Ainsi toutes les exportations de produits pétroliers vers le Mali, la Gambie et la Guinée Bissau font, aujourd’hui l’objet d’APE électroniques.
Il convient, dès lors de se féliciter que l’APE électronique ait pu servir de réceptacle de dédouanement pour la prise en charge des premières exportations du pétrole brut de Sangomar d’autant plus que la traçabilité de ces opérations revêt un enjeu fiscal important.
En effet, le démarrage de la production offshore marque l’achèvement des dépenses de développement et la fin des exonérations y afférentes.
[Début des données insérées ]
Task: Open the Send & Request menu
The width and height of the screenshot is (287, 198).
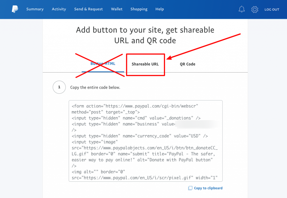Action: click(88, 9)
Sous ce registre, la nouvelle loi n° 2019-03 du 01er février 2019 portant Code pétrolier induit une double problématique : d’une part, la délimitation, dans le temps, du champ d’application des droits de douane de sortie d’un pour cent (1%) de la valeur sur la part de pétrole brut revenant au contractant , d’autre part la détermination du cadre juridique relatif à la stabilisation des conditions économiques des contrats pétroliers conclus antérieurement à son entrée en vigueur.
En tout état de cause, la mise en œuvre des réformes liées à l’automatisation des procédures douanières passe par la signature de contrats de gestion avec le secteur privé et implique un renforcement des capacités du personnel des douanes qui doit être formé aux meilleurs standards de contrôle des raffineries ou usines exercées, des entrepôts, des oléoducs et des Unités flottantes de Production, de Stockage et de déchargement (FPSO).
La dématérialisation des procédures d’enlèvement des produits pétroliers exportés, l’interconnexion entre l’outil informatique de la Douane de Gestion des Stocks des Produits pétroliers (GSPP) et celui de SENSTOCK dénommé ATLAS, l’automatisation des tickets de pêches couvrant l’essence pirogue désormais coloré en bleu, le projet « plombage intelligent » d’installation du centre de suivi des hydrocarbures, peuvent être considérées comme des exemples réussis de partenariat public-privé car étant l’aboutissement de larges concertations avec les acteurs du secteur des hydrocarbures.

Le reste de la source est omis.